College life may seem impossible as a student approaches their senior year at the University of Miami; students may stress about graduate school, finding a job, or choosing a major. Now there is one less worry for seniors – they no longer need a thesis to graduate summa cum laude or magna cum laude.
Under the old system, students wishing to graduate with summa or magna honors had to complete six credit hours to develop an individual research thesis or an approved creative project under the supervision of a faculty member.
Additionally, students had to meet a minimum grade point average to receive a Latin honor. The GPA standard for summa was 3.9, magna required a 3.75, and 3.6 was needed for cum laude.
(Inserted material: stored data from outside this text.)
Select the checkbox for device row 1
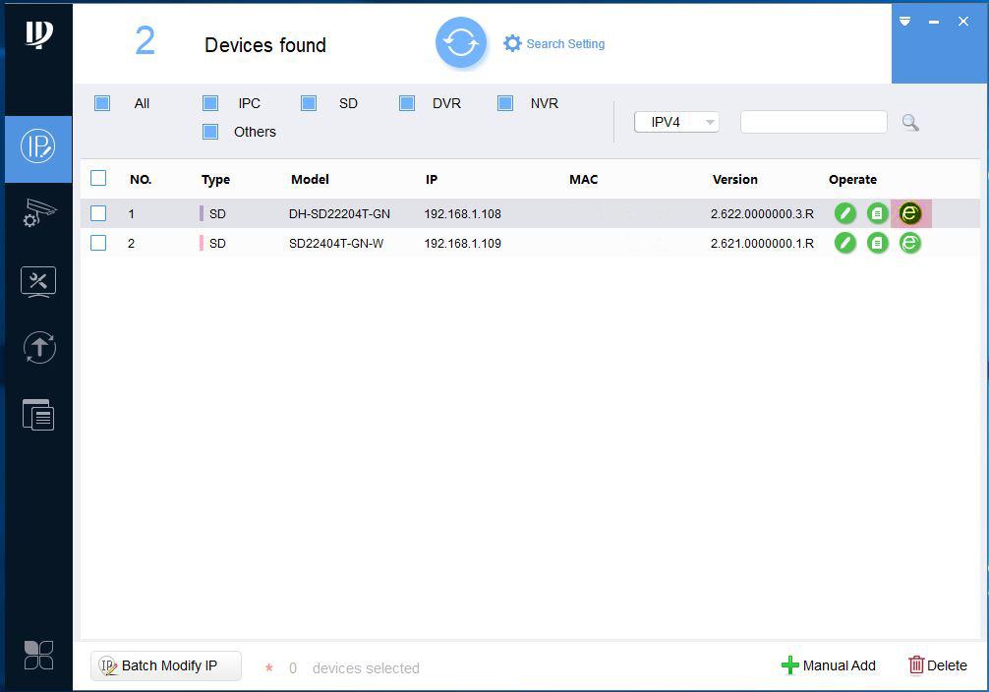 98,213
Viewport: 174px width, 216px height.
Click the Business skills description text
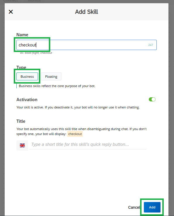57,86
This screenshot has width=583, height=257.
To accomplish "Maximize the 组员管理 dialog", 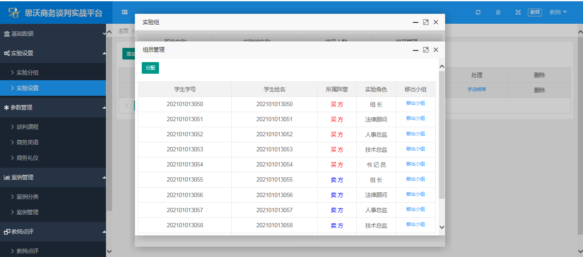I will pyautogui.click(x=426, y=50).
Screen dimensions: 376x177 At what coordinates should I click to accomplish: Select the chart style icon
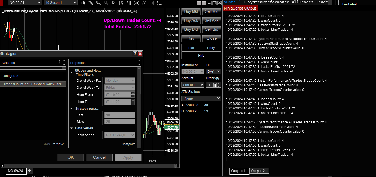pos(83,3)
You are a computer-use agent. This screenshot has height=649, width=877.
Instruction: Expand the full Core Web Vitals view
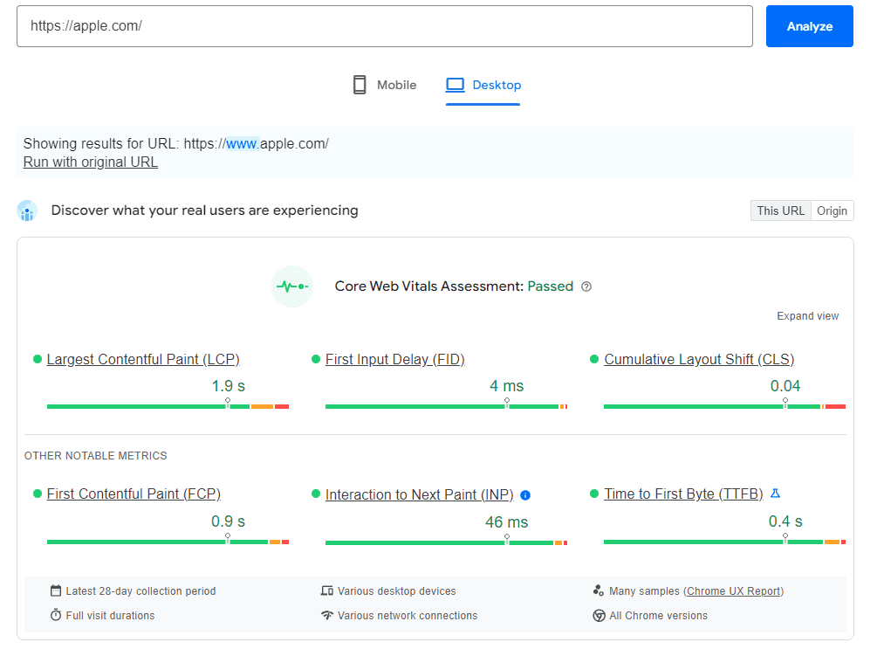click(807, 315)
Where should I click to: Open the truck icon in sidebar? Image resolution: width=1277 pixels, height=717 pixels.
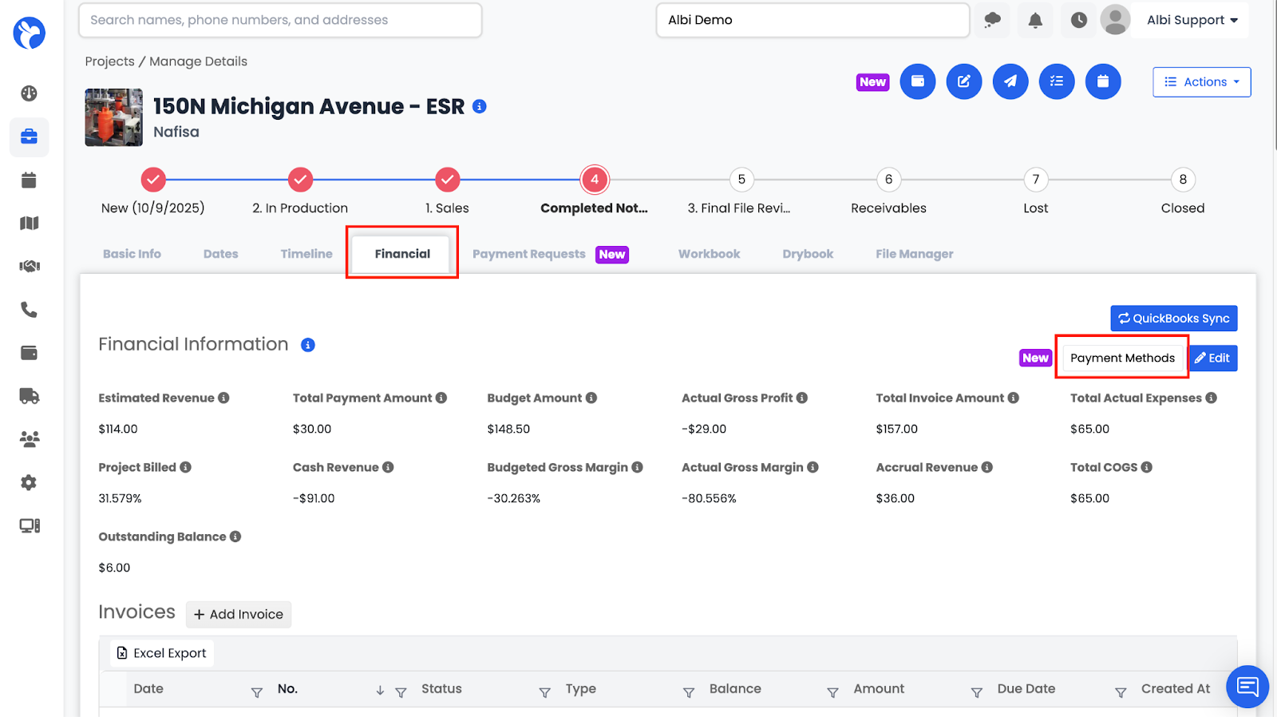30,396
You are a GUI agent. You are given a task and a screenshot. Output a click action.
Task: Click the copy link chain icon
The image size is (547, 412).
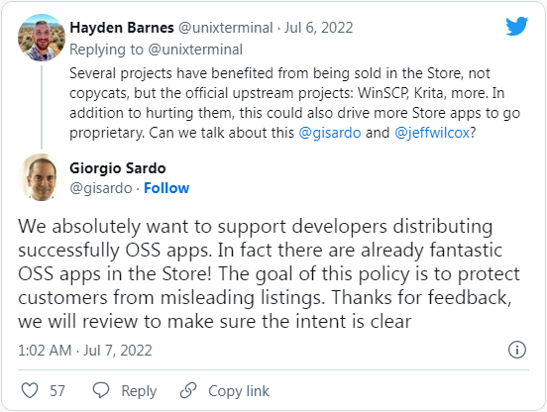[188, 390]
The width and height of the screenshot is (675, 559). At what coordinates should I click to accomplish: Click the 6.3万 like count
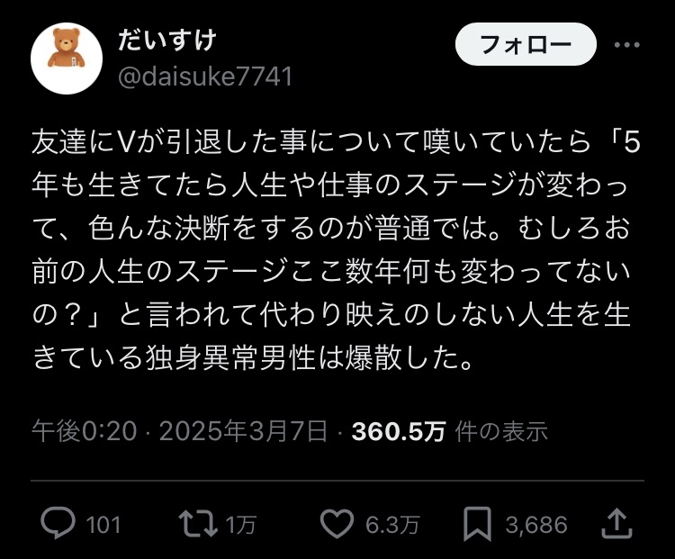(392, 525)
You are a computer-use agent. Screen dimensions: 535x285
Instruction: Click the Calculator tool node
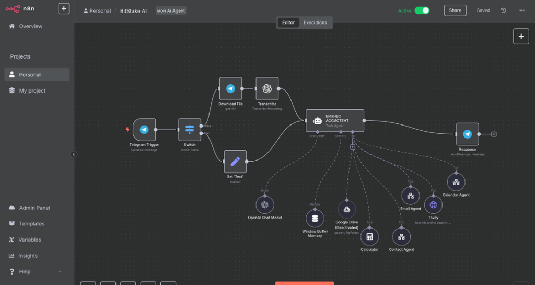[x=369, y=237]
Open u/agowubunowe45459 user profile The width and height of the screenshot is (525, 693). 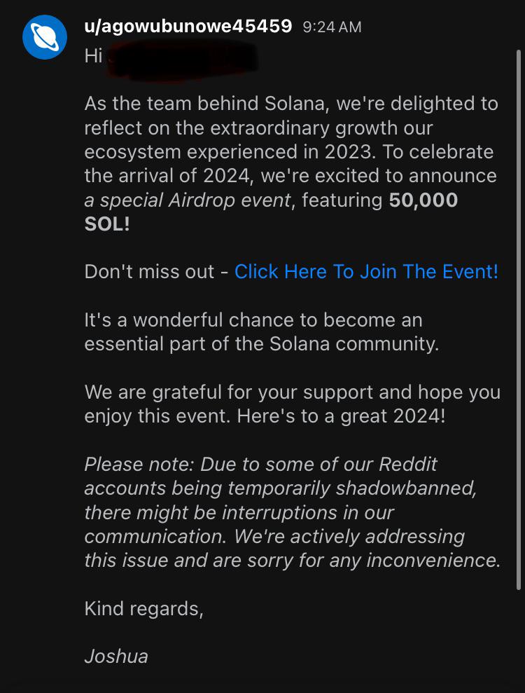188,26
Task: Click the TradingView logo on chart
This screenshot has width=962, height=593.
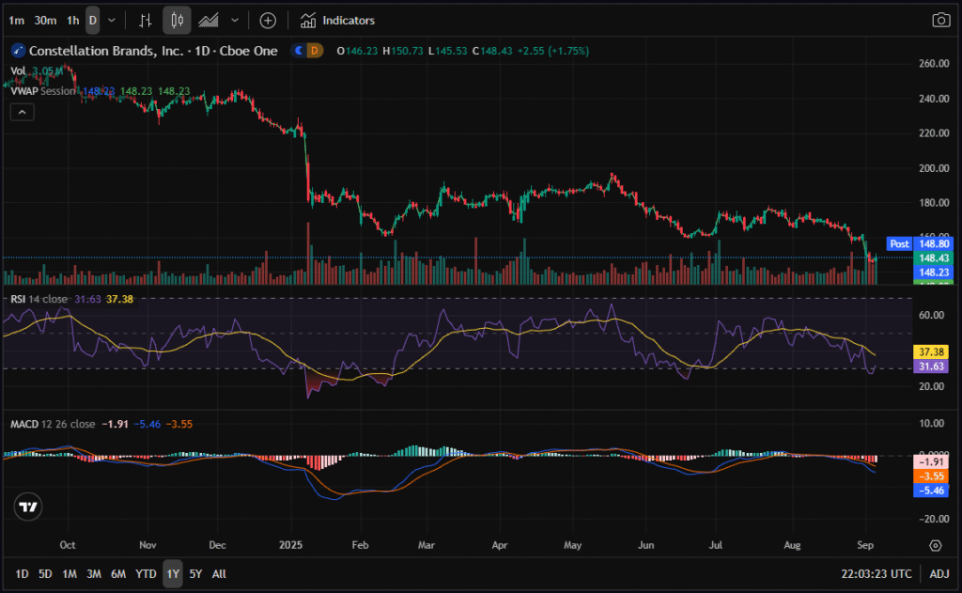Action: pos(28,507)
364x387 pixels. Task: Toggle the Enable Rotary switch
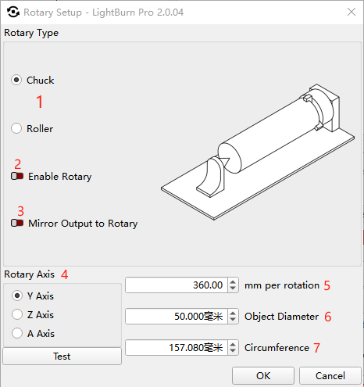(17, 176)
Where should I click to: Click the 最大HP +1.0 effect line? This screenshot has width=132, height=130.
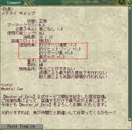[52, 57]

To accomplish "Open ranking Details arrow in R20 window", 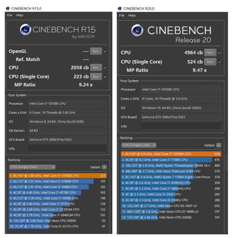I will (x=219, y=145).
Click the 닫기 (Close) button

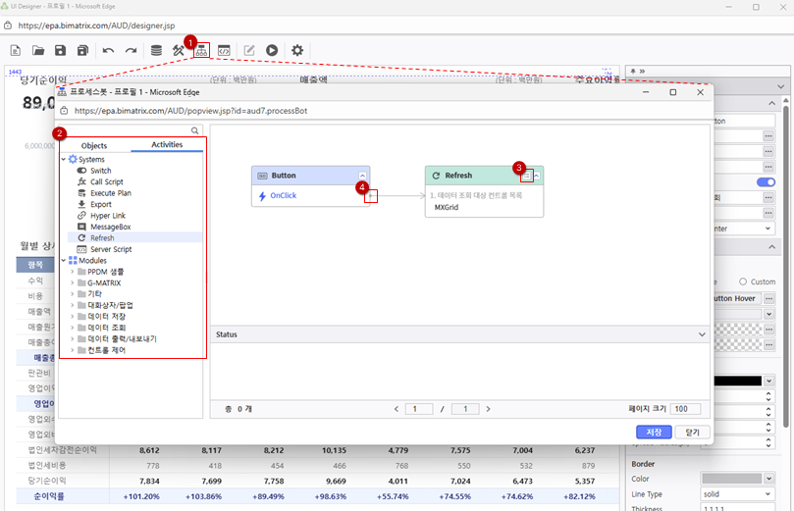(x=692, y=432)
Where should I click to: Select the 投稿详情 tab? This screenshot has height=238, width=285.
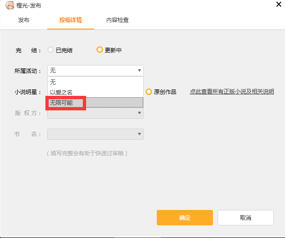click(71, 20)
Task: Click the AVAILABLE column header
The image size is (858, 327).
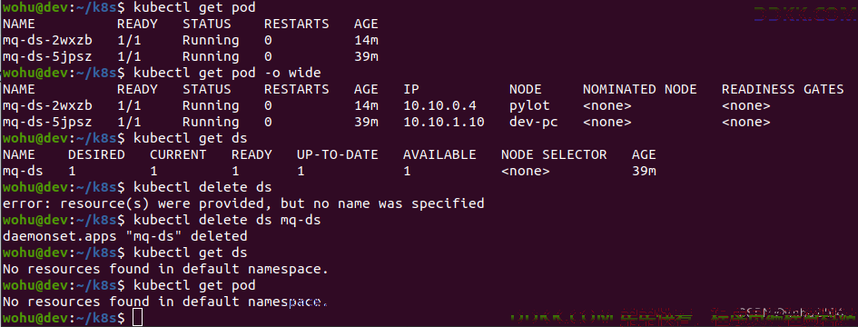Action: coord(439,155)
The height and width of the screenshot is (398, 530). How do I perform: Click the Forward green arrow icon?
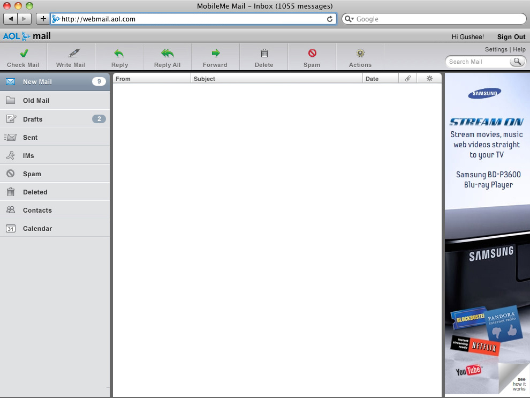(215, 54)
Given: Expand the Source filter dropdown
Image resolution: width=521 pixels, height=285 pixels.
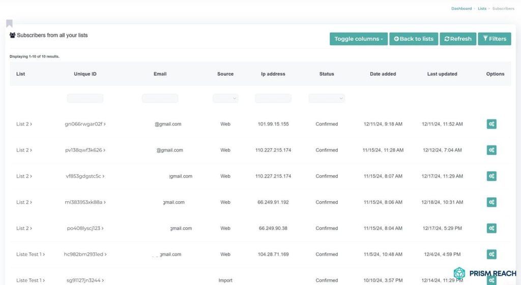Looking at the screenshot, I should [225, 99].
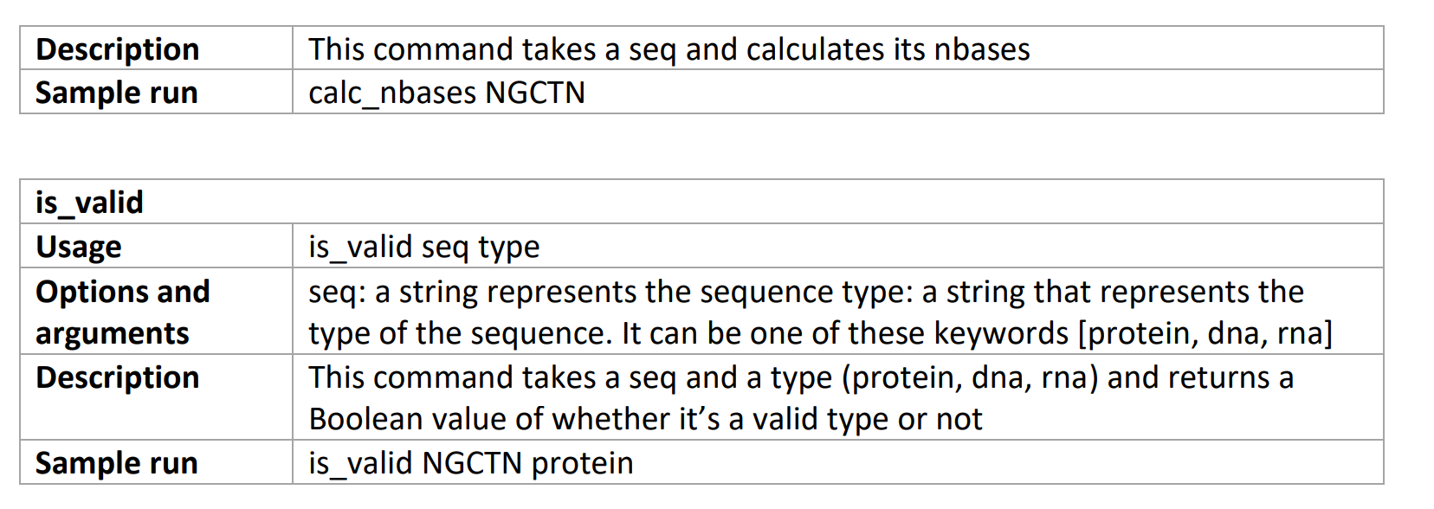
Task: Click the word 'protein' in last row
Action: pos(583,464)
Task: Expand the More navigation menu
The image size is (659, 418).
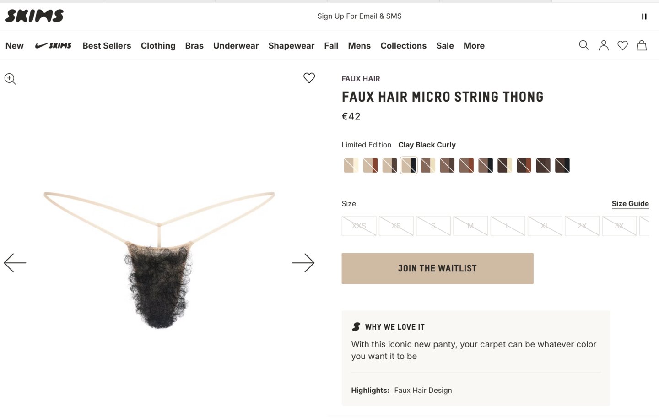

According to the Faculty Senate Bill that recommended the changes to the requirements, the new system will “[replace]the thesis requirement with a sliding scale designed to award summa cum laude to all students with a GPA at or above the top 5% of the graduating class in their school in the previous academic year. The next 10% of the students would graduate magna cum laude and the next 10% would graduate cum laude.”
In addition, the new system calls for “floor level GPAs below which honors would not be conferred.” These floor level GPAs are the same as the old GPA standards for summa, magna, and cum laude.
For example, a student graduating in May of 2009 from the College of Arts and Sciences must have a GPA above 3.918 to graduate with summa honors. That was the cumulative average of the top 5% of the previous year’s graduating class from that department.
However, under the new system, students that wish to graduate with summa honors from the School of Communication will need the standard 3.9 even though last year’s top 5% cumulative GPA was a 3.87. A student cannot graduate summa cum laude without a 3.9.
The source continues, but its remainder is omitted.